Luftwaffeninspekteur Gerhartz soll an dem Gespräch teilgenommen haben
„Etwas seeeeeehr Interessantes haben mir Kameraden mit Schulterklappen übergeben“, schrieb sie am Freitag auf Telegram. Gemeint sind Geheimdienstler, vermutlich solche des unter anderem für die entsprechende Aufklärung zuständigen Militärgeheimdienstes GRU. Mit diesem hatte Simonjan schon in prominenter Mission vor sechs Jahren zusammengearbeitet, als sie die beiden Agenten, die nach britischer Überzeugung im englischen Salisbury den Anschlag auf früheren Doppelagenten Sergej Skripal und dessen Tochter verübt und durch fahrlässigen Umgang mit dem Kampfstoff Nowitschok eine unbeteiligte Engländerin getötet hatten, als vorgebliche Touristen interviewte.

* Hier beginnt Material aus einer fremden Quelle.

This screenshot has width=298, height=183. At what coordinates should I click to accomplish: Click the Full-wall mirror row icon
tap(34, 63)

Dass die Aufnahme echt ist, ist bislang nicht bestätigt. Das ZDF und die Deutsche Presse-Agentur (dpa) berichteten am Samstag aber, ihnen lägen Informationen dazu vor, dass das Gespräch tatsächlich so stattgefunden habe und der veröffentlichte Mitschnitt kein Fake sei. Laut der dpa wurde bei der Besprechung die Plattform Webex benutzt.

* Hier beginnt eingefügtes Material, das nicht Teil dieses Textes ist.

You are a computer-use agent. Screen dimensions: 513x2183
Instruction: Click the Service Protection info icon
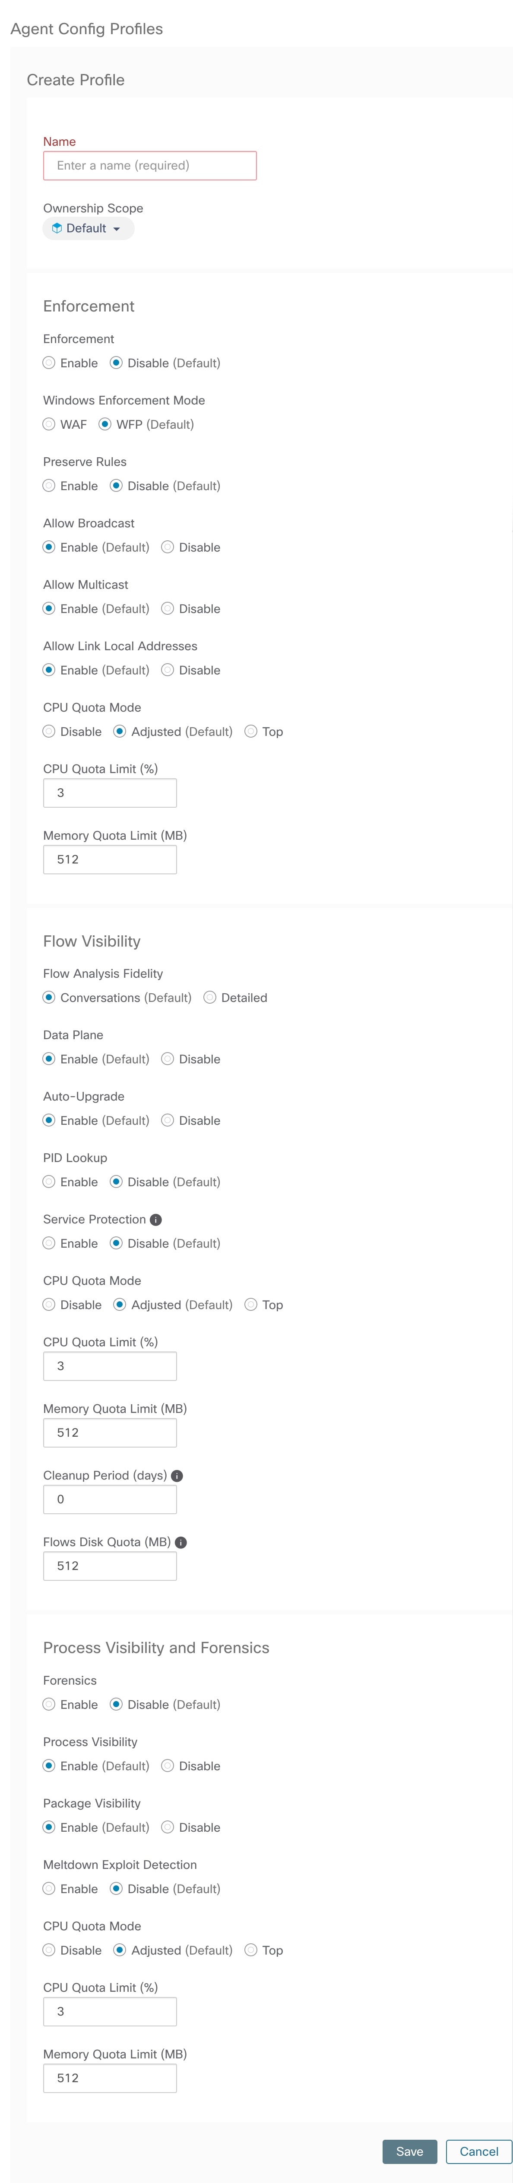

An dem Gespräch soll auch Luftwaffeninspekteur Ingo Gerhartz teilgenommen haben, es soll in Vorbereitung auf eine Unterrichtung für Verteidigungsminister Boris Pistorius (SPD) geführt worden sein. Wie auf der Audiodatei zu hören ist, tauschen sich die Gesprächspartner unter anderem zu der Frage aus, ob Taurus-Marschflugkörper technisch theoretisch in der Lage dazu wären, die von Russland gebaute Brücke zur Krim zu zerstören und ob die Ukraine auch ohne Bundeswehrbeteiligung dazu in der Lage wäre. In dem Mitschnitt ist auch zu hören, dass es auf politischer Ebene keine Zustimmung für eine Taurus-Lieferung gibt.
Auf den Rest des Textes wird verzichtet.